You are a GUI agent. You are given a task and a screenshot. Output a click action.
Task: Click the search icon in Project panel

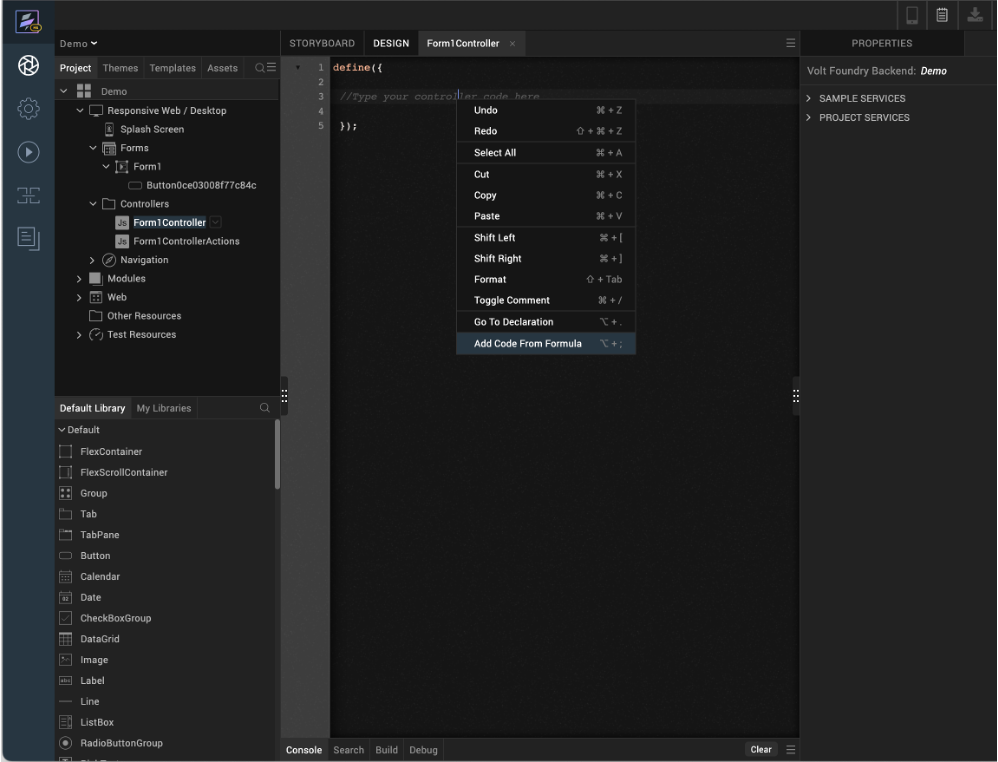[259, 68]
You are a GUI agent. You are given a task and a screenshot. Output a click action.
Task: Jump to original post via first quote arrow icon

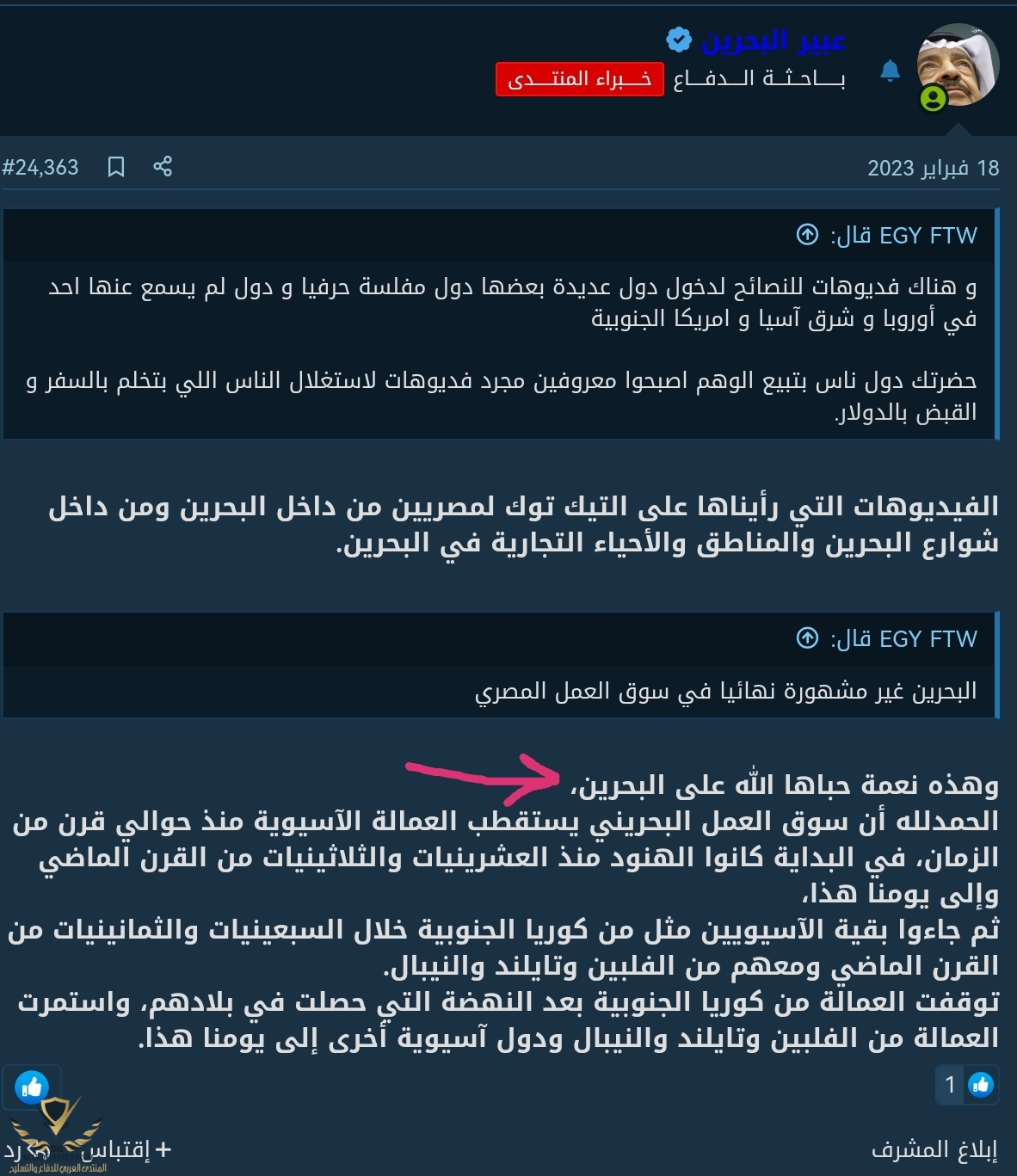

-------------------------

With the images removed, reproduce all the material above word for word.

You are a GUI agent. You are given a task and a screenshot. Output a click action.
Task: Click the search icon in Project panel

[259, 68]
You are a GUI agent. You are given a task and a screenshot. Output a click action.
Task: Jump to original post via first quote arrow icon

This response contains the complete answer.